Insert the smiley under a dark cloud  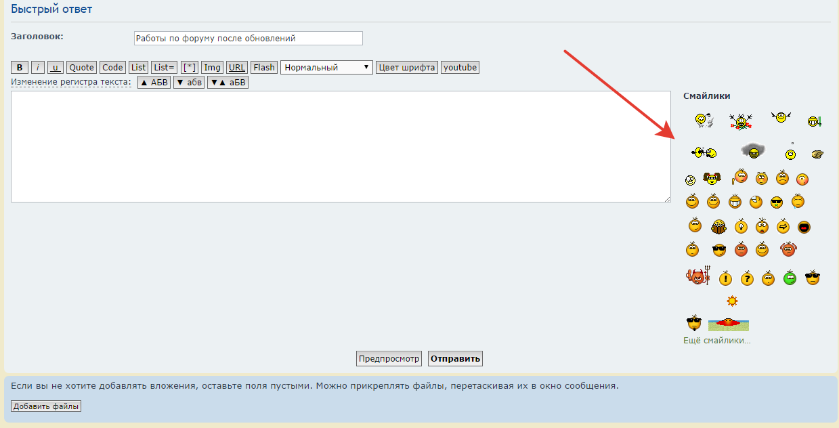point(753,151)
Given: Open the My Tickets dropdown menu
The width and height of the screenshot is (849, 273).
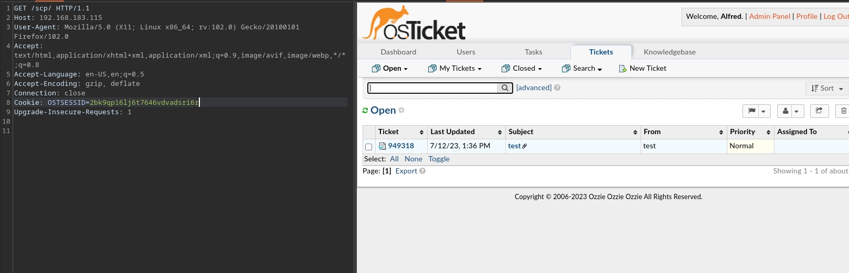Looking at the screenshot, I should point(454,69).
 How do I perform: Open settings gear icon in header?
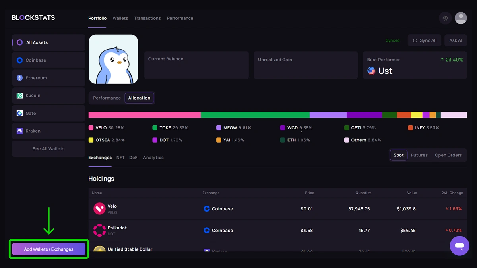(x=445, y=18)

☆ ☆ ☆ ☆ ☆ ☆ ☆

• TASK GOAL: Leave every picture out and write out exactly the lines from the line with "Given: Open the My Tickets dropdown menu" through the last line of the material.

• EXPECTED ANSWER:
Given: Open the My Tickets dropdown menu
The width and height of the screenshot is (849, 273).
Looking at the screenshot, I should point(454,69).
 How do I perform: Open settings gear icon in header?
(x=445, y=18)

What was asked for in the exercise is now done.